Ibañez Shaw’s Fort Worth Camera Studios land in Texas
Fort Worth is blessed with a wide range of cultural institutions by an enviable array of international architecture heavyweights. With Louis Khan’s Kimbell Art Museum (including Renzo Piano’s recent extension) and a modern art museum by Tadao Ando, the Texan city easily earns its spot within the world architecture map. The latest contemporary addition is a new photography hub on Montgomery Street, courtesy of local firm Ibañez Shaw Architecture. It sits just a stone’s throw from the museum district and across the street from The Museum of Science and History by Legoretta +Legoretta.
Split into two wings that are set on different levels, the structure is a concrete complex comprising photography classrooms, studios, and a retail area.
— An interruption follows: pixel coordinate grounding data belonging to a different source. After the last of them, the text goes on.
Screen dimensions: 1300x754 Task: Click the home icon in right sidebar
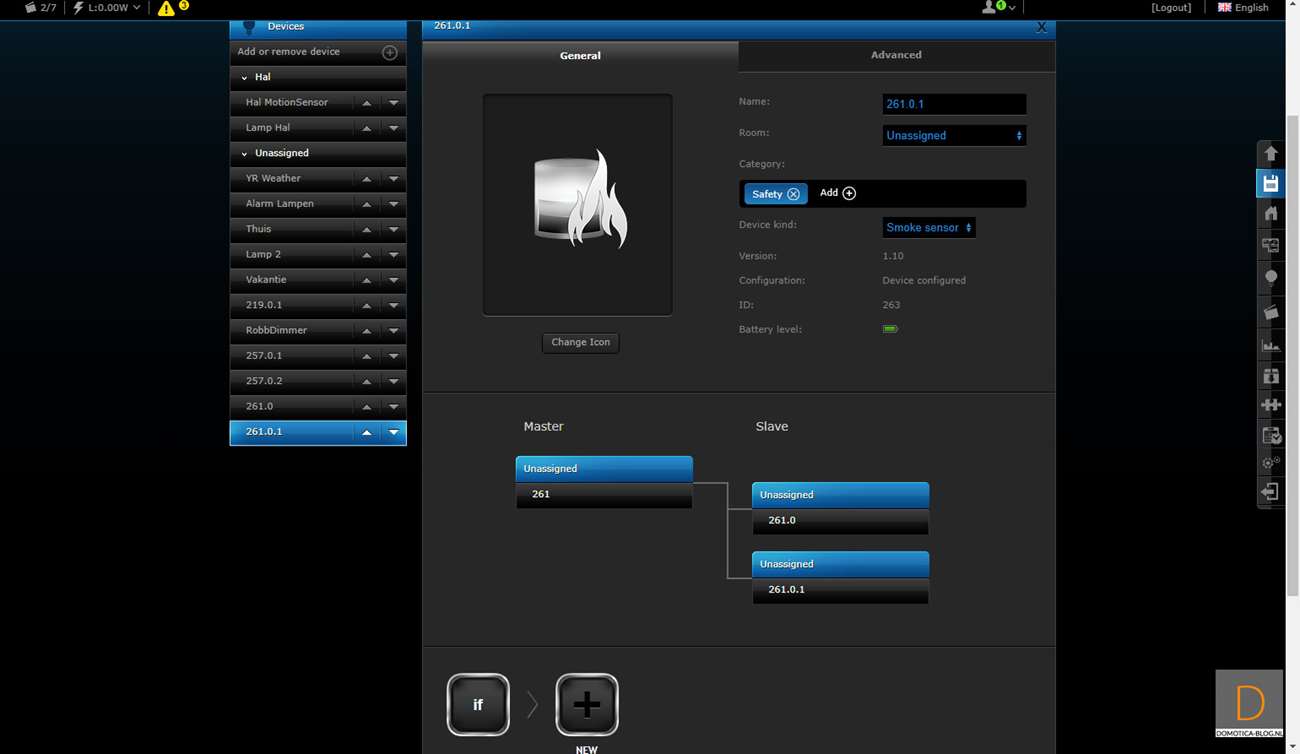(1270, 213)
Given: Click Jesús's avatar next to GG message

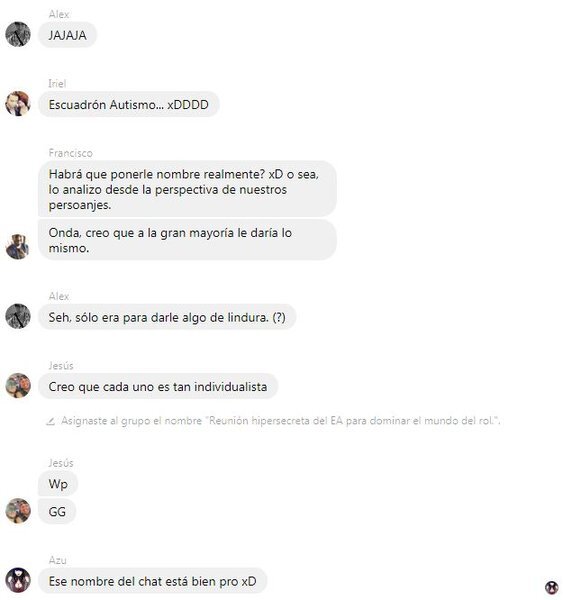Looking at the screenshot, I should tap(18, 511).
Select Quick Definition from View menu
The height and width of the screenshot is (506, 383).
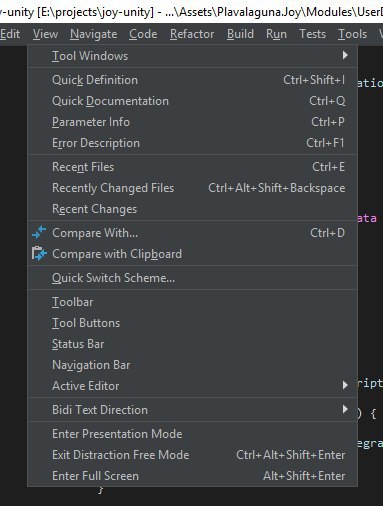click(x=192, y=80)
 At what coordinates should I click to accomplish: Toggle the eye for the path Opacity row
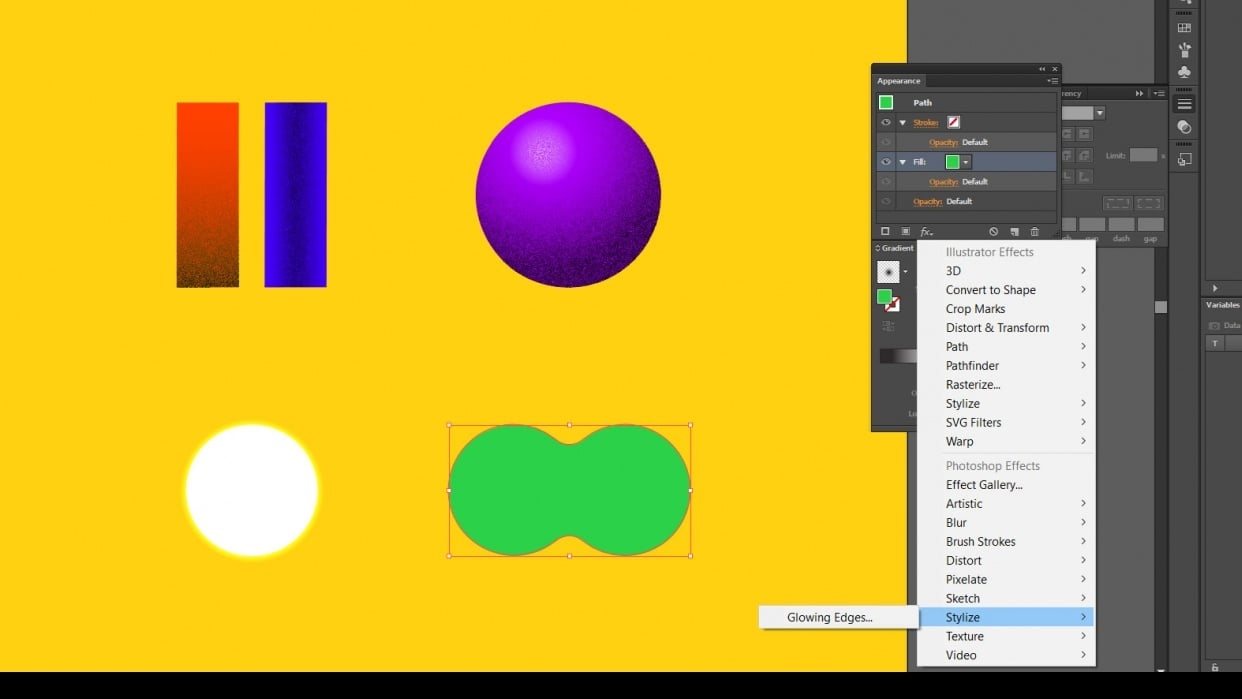[x=885, y=201]
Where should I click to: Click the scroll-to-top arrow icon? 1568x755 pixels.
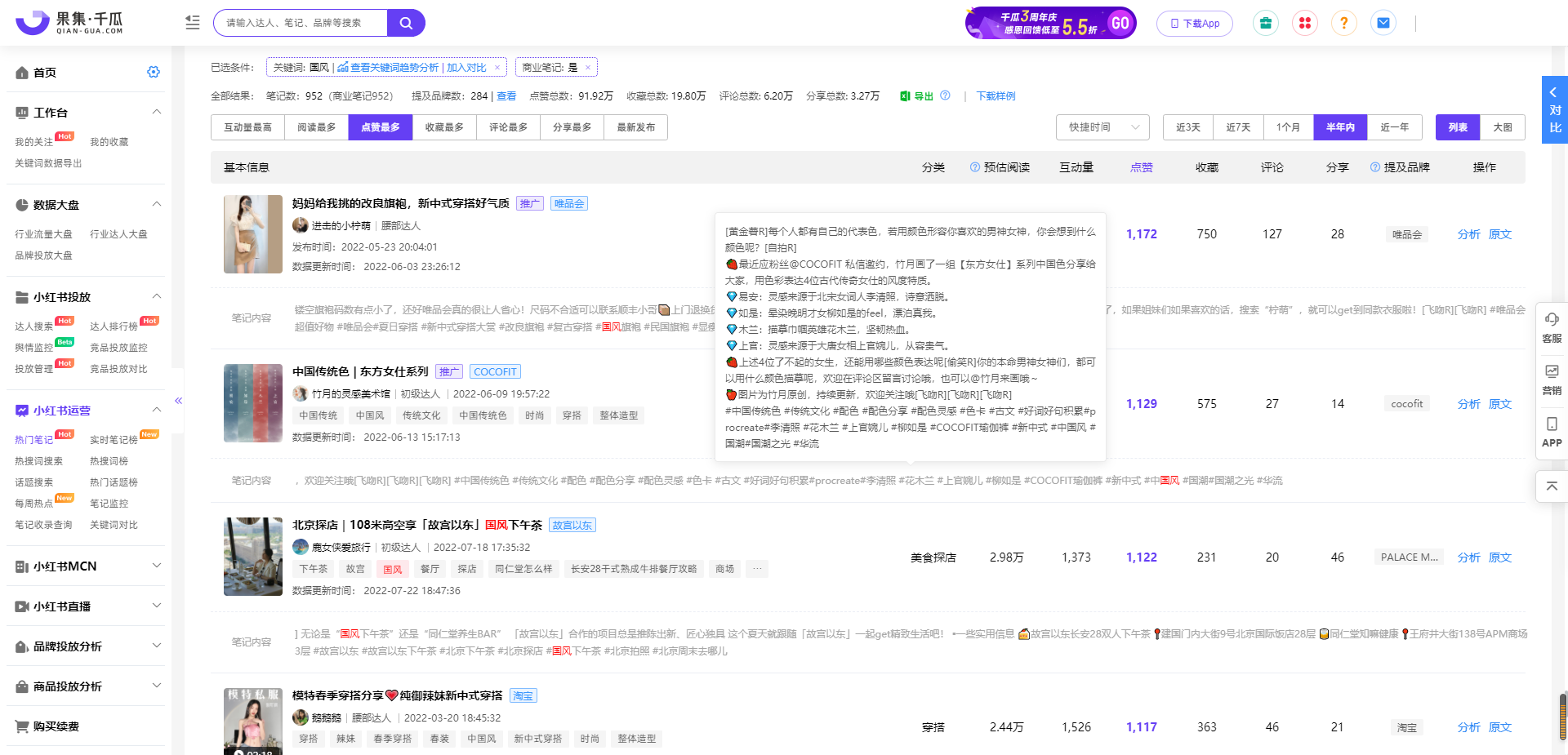click(x=1552, y=486)
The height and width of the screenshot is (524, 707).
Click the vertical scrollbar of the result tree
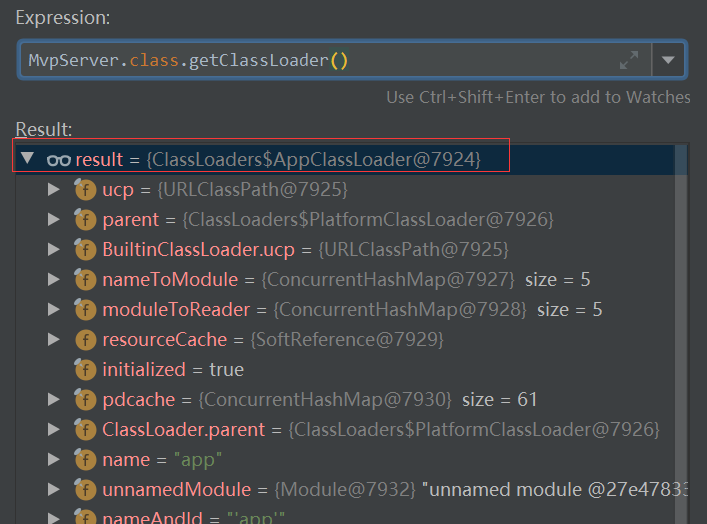(682, 330)
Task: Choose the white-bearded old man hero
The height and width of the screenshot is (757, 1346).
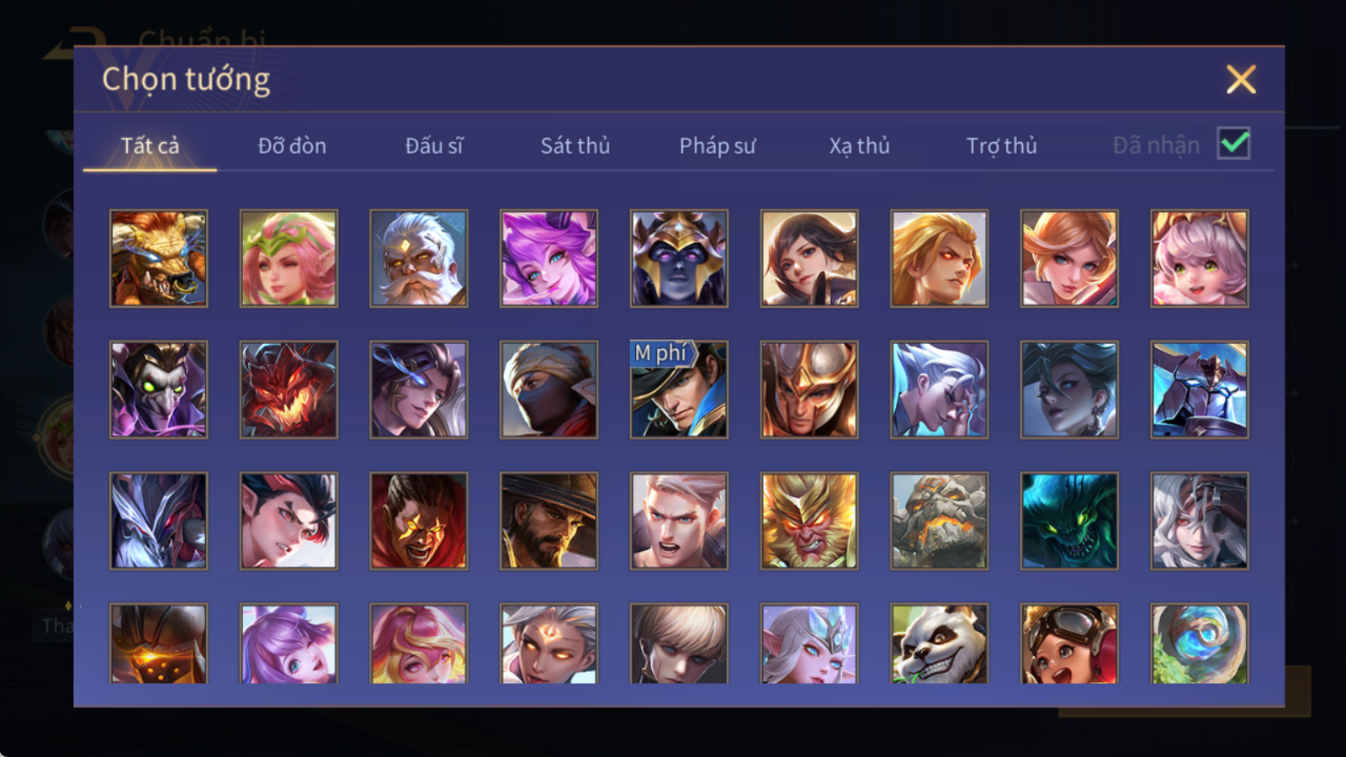Action: [419, 258]
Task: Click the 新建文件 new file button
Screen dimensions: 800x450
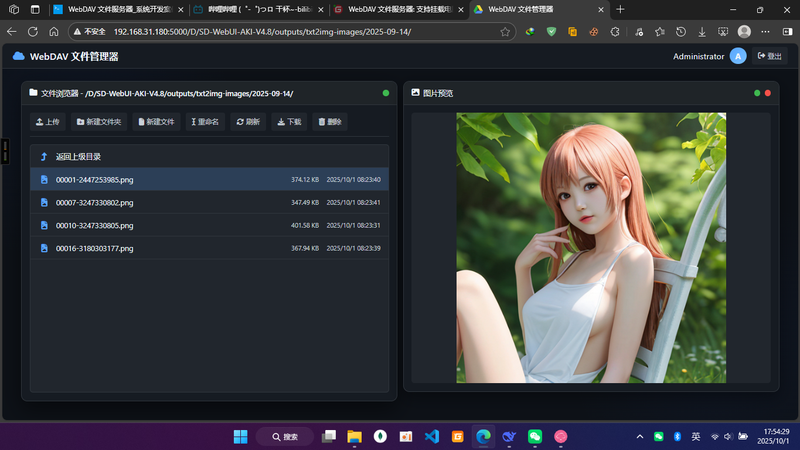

The strong geometry and clean lines are reflected in all areas of the building – with a distinctive pattern of round perforations adorning parts of the facade, and referencing, explain the architects, the ‘graphic proportionality of seven standard apertures that restrict how much light is allowed to enter the camera’. Extra care was taken when these were designed, so that openings are conically flared to ‘increase the visual transparency and graphic presentation’, continues the team.
The concrete building’s protruding yellow box hosts a play area for children.
The structure’s strong character continues inside, with the retail area featuring glass shelving, so as not to detract from the overall concrete feel. A spectrum of cameras is spread across the shelves, becoming a key ornamental focus for the room.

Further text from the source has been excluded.